Stored data entries:
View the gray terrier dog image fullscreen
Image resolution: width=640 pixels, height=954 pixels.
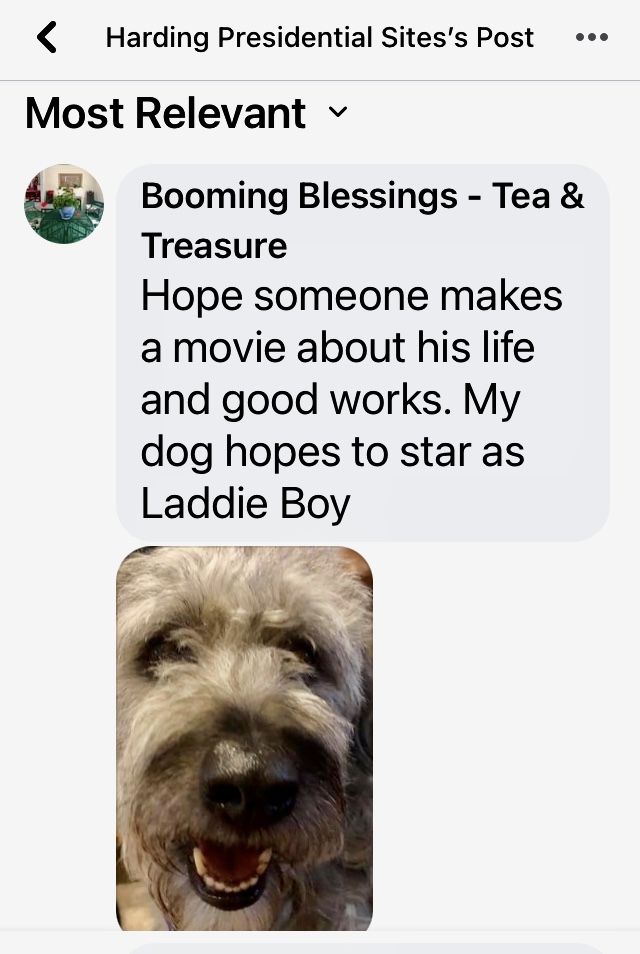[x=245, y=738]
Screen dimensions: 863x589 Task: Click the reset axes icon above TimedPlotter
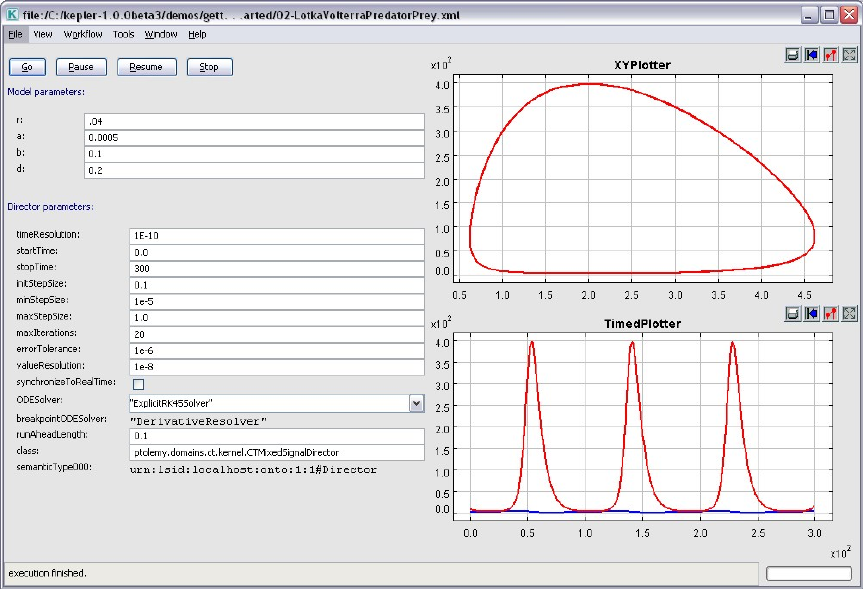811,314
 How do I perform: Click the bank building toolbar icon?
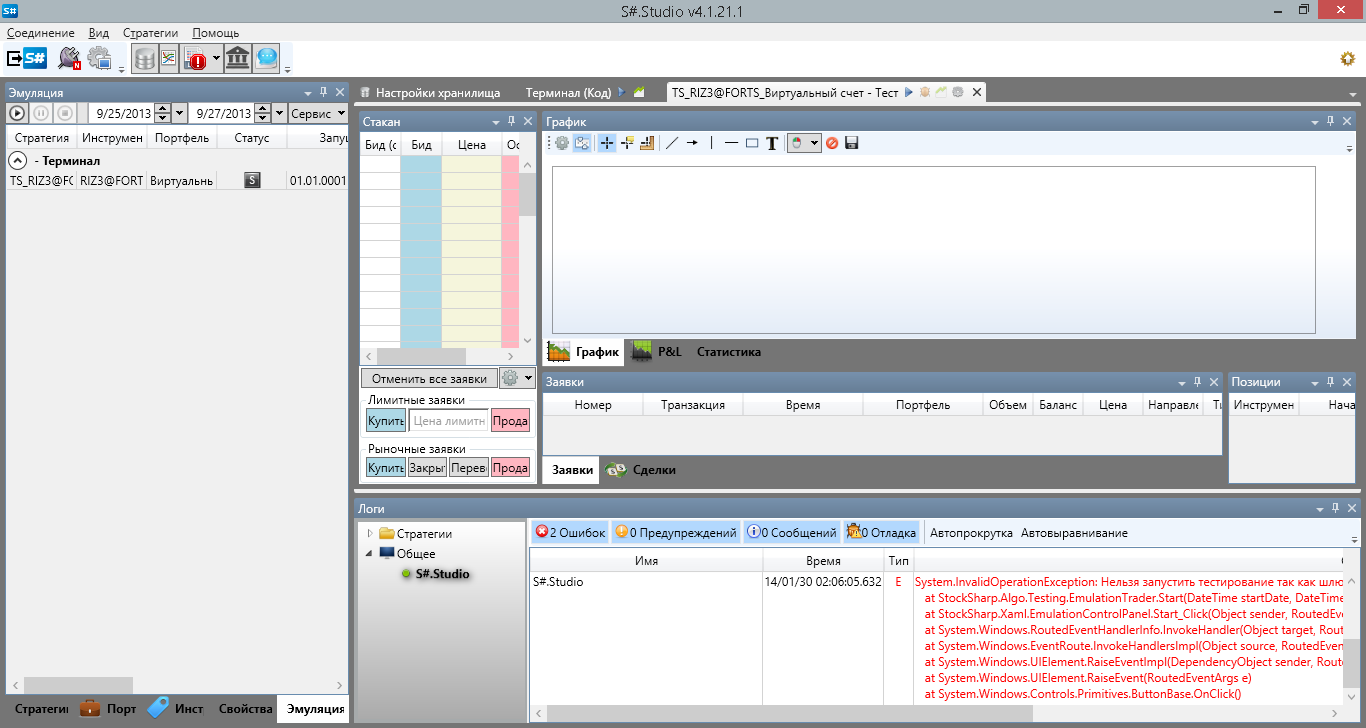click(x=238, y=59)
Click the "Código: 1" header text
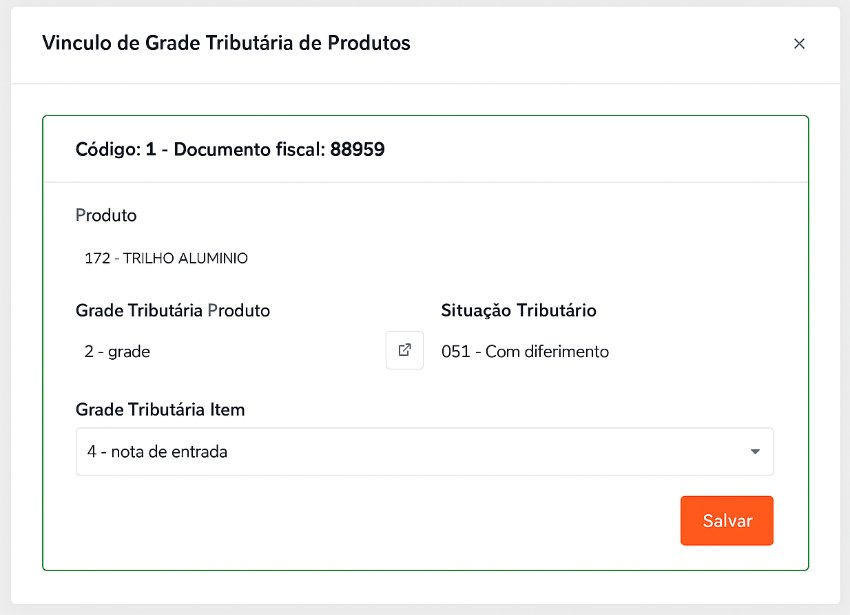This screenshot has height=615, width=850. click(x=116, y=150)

WHAT TO DO: Print all the records again exactly; do not include any picture.

RESPONSE TO THE TASK:
View the gray terrier dog image fullscreen
Image resolution: width=640 pixels, height=954 pixels.
[x=245, y=738]
Screen dimensions: 863x589 Task: Click the reset axes icon above TimedPlotter
811,314
 How do I perform: Click the bank building toolbar icon?
click(x=238, y=59)
Click the "Código: 1" header text
This screenshot has height=615, width=850. click(x=116, y=150)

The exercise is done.